Arráncame la piel,
pues bajo este manto mortal arde un infierno secreto.
Deja que las llamas purifiquen mis venas en su danza cruel,
y que, liberado de estas cadenas invisibles,
mi alma se deslice hacia la eternidad,
donde el éter dulce de los cielos y el abismo se mezclan.
No me di cuenta de mi delirio,
de las caricias insidiosas de mis propios fantasmas,
mientras erraba de flor en flor,
de lirio en lirio, como un eco de la Belleza que nunca fue mía.

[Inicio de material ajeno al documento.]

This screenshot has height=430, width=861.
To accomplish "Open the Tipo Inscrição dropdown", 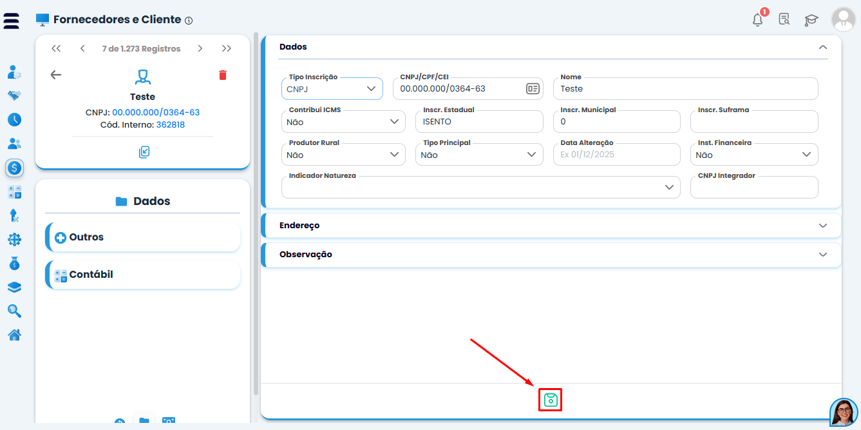I will pos(332,89).
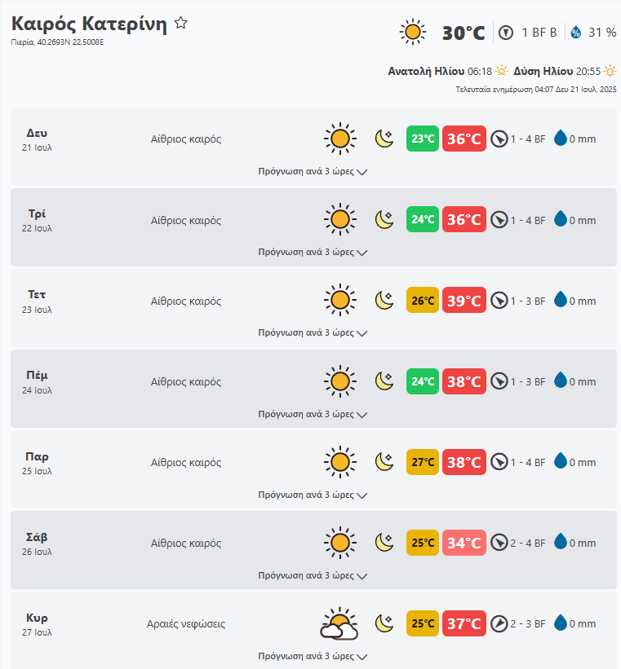This screenshot has height=669, width=621.
Task: Select the Σάβ 26 Ιουλ day label
Action: click(x=38, y=544)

De sol a sol, a solas, flotando en la inmensidad de mis sueños marchitos,
me disuelvo en la melancolía,
como un vidrio frágil bajo la presión de los siglos.
Mi casa está ardiendo,
los muros ennegrecidos se caen como mis recuerdos,
ceniza sobre mis pasos,
como el polvo de un libro antiguo,
un cuento infantil que nunca aprenderé a olvidar,
pues en su inocencia rota yace la semilla de mi decadencia.
Arráncame estos ojos,
que han visto demasiada miseria para desear más luz.
No quiero contemplar mi propia demencia,
tan familiar y seductora como el borde de un precipicio.
Y, sin embargo, ¡qué dulce es el olvido,
cuando el abismo se oculta en la penumbra!
No ver el horror de la caída
es el único consuelo del alma condenada.